Myelin oligodendrocyte glycoprotein (MOG) IgG is frequently elevated in pediatric patients with acquired demyelinating syndrome (ADS). However, no specific biomarkers exist for phenotype classification, symptom severity, prognosis, and treatment guidance of MOG-IgG-associated disease (MOGAD). This study evaluated neurofilament light chain (NfL) and endothelial growth factor receptor (EGFR) mRNA expression levels in serum and cerebrospinal fluid (CSF) as potential biomarkers for MOGAD in Chinese children. This was a cross-sectional and single-center study. We enrolled 22 consecutive pediatric patients hospitalized with MOGAD and 20 control pediatric patients hospitalized for noninflammatory neurological diseases in Hebei Children's Hospital.

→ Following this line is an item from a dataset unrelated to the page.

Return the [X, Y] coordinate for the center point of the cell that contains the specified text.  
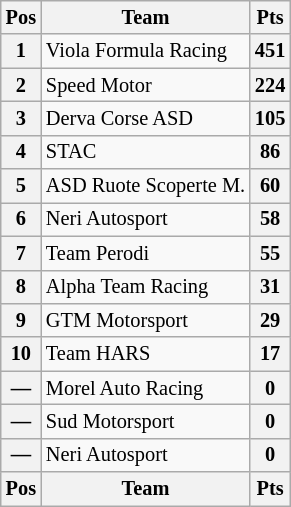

Serum and CSF were collected from MOGAD patients within 3 days before immunotherapy. The mRNA levels of NfL and EGFR in serum and CSF were measured by real-time polymerase chain reaction (qPCR), and the EGFR/NfL ratio mRNA was calculated. These measurement values were then compared between disease groups and among MOGAD phenotypes. In addition, the correlations between the mRNAs of three markers (NfL, EGFR, EGFR/NfL ratio), extended disability status scale (EDSS) scores, and clinical phenotypes were analyzed. Serum and CSF NfL mRNA levels were significantly higher of acute-stage MOGAD patients than those of control patients (p< 0.05 and p< 0.01, respectively), while the mRNA levels of serum EGFR and EGFR/NfL ratio were significantly lower of MOGAD patients than those of controls (p < 0.05, p < 0.0001). Serum NfL mRNA was significantly correlated with mRNA of serum EGFR (r =0.480, p < 0.05). Serum and CSF NfL mRNA levels in MOGAD patients with the ADEM-like phenotype were also significantly higher than those in control patients (p < 0.01, p < 0.01) and optic neuritis (ON) phenotype (p < 0.05, p < 0.05). Both mRNAs of NfL in CSF and EGFR/NfL ratio in serum were correlated with EDSS scores (p < 0.05, r = 0.424; p < 0.05, r= -0.521). The mRNA levels of elevated NfL in serum and CSF as well as lower EGFR and EGFR/NfL ratio in serum could help distinguish acute-phase MOGAD. Higher mRNA levels of NfL in serum and CSF of MOGAD patients help distinguish ADEM-like phenotype. In addition, serum EGFR/NfL mRNA ratio is indicative ofdisease severity in pediatric patients with MOGAD. Further investigations arewarranted to elucidate the pathological mechanisms underlying these associations.